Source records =
* * *
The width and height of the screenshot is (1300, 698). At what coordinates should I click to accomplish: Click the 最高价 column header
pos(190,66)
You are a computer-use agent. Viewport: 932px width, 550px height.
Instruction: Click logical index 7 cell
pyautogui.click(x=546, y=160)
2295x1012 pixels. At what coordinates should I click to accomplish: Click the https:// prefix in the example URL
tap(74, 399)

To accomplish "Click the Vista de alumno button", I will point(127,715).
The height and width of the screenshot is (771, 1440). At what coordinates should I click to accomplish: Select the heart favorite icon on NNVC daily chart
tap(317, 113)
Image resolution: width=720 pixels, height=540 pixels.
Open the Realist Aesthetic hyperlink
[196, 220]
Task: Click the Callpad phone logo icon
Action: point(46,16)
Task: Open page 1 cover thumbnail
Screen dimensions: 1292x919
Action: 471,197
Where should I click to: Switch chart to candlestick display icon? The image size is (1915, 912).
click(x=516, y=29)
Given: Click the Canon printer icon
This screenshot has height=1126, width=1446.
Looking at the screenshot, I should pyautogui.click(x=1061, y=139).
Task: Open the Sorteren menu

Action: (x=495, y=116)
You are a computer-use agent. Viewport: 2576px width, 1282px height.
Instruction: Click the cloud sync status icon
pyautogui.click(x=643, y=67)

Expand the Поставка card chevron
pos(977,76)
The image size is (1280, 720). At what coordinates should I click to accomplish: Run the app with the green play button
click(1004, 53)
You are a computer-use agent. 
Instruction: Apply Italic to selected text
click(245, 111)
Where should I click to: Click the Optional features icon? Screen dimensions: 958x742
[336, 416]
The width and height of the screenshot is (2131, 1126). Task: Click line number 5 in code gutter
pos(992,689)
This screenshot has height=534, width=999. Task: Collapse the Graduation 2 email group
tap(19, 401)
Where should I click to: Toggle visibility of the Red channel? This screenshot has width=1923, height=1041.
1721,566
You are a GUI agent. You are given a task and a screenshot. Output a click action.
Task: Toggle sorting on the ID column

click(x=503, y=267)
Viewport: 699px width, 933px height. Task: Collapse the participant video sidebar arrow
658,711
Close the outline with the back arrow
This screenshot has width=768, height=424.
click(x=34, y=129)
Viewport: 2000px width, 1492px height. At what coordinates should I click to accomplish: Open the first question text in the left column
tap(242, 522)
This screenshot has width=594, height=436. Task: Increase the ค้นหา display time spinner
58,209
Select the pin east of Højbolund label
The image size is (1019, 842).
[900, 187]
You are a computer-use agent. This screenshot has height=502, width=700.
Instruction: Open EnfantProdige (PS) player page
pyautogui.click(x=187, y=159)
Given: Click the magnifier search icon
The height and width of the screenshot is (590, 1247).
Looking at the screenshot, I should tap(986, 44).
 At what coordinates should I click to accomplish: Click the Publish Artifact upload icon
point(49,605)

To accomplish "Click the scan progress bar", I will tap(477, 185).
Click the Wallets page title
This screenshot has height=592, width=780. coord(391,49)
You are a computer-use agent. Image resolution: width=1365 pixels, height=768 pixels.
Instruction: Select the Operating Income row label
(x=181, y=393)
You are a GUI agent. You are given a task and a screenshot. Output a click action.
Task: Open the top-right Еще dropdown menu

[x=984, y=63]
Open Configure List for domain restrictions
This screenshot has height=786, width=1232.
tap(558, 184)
* * *
Try it =
Once you have read the data, reproduce all of it exactly.

Response box =
The width and height of the screenshot is (1300, 698). At what coordinates should I click to accomplish: Click the 最高价 column header
pos(190,66)
You are a computer-use agent. Viewport: 932px width, 550px height.
Instruction: Click logical index 7 cell
pyautogui.click(x=546, y=160)
2295x1012 pixels. At what coordinates should I click to accomplish: Click the https:// prefix in the example URL
tap(74, 399)

To accomplish "Click the Vista de alumno button", I will point(127,715).
The height and width of the screenshot is (771, 1440). At what coordinates should I click to accomplish: Select the heart favorite icon on NNVC daily chart
tap(317, 113)
Image resolution: width=720 pixels, height=540 pixels.
Open the Realist Aesthetic hyperlink
[196, 220]
Task: Click the Callpad phone logo icon
Action: point(46,16)
Task: Open page 1 cover thumbnail
Screen dimensions: 1292x919
Action: 471,197
Where should I click to: Switch chart to candlestick display icon? The image size is (1915, 912).
click(x=516, y=29)
Given: Click the Canon printer icon
This screenshot has height=1126, width=1446.
Looking at the screenshot, I should pyautogui.click(x=1061, y=139).
Task: Open the Sorteren menu

Action: (x=495, y=116)
You are a computer-use agent. Viewport: 2576px width, 1282px height.
Instruction: Click the cloud sync status icon
pyautogui.click(x=643, y=67)

Expand the Поставка card chevron
pos(977,76)
The image size is (1280, 720). At what coordinates should I click to accomplish: Run the app with the green play button
click(1004, 53)
You are a computer-use agent. 
Instruction: Apply Italic to selected text
click(245, 111)
Where should I click to: Click the Optional features icon? Screen dimensions: 958x742
[336, 416]
The width and height of the screenshot is (2131, 1126). Task: Click line number 5 in code gutter
pos(992,689)
This screenshot has height=534, width=999. Task: Collapse the Graduation 2 email group
tap(19, 401)
Where should I click to: Toggle visibility of the Red channel? This screenshot has width=1923, height=1041.
1721,566
You are a GUI agent. You are given a task and a screenshot. Output a click action.
Task: Toggle sorting on the ID column

click(x=503, y=267)
Viewport: 699px width, 933px height. Task: Collapse the participant video sidebar arrow
658,711
Close the outline with the back arrow
This screenshot has width=768, height=424.
click(x=34, y=129)
Viewport: 2000px width, 1492px height. At what coordinates should I click to accomplish: Open the first question text in the left column
tap(242, 522)
This screenshot has width=594, height=436. Task: Increase the ค้นหา display time spinner
58,209
Select the pin east of Højbolund label
The image size is (1019, 842).
[900, 187]
You are a computer-use agent. This screenshot has height=502, width=700.
Instruction: Open EnfantProdige (PS) player page
pyautogui.click(x=187, y=159)
Given: Click the magnifier search icon
The height and width of the screenshot is (590, 1247).
Looking at the screenshot, I should tap(986, 44).
 At what coordinates should I click to accomplish: Click the Publish Artifact upload icon
point(49,605)

To accomplish "Click the scan progress bar", I will tap(477, 185).
Click the Wallets page title
This screenshot has height=592, width=780. coord(391,49)
You are a computer-use agent. Image resolution: width=1365 pixels, height=768 pixels.
Instruction: Select the Operating Income row label
(x=181, y=393)
You are a GUI agent. You are given a task and a screenshot. Output a click action.
Task: Open the top-right Еще dropdown menu

[x=984, y=63]
Open Configure List for domain restrictions
This screenshot has height=786, width=1232.
tap(558, 184)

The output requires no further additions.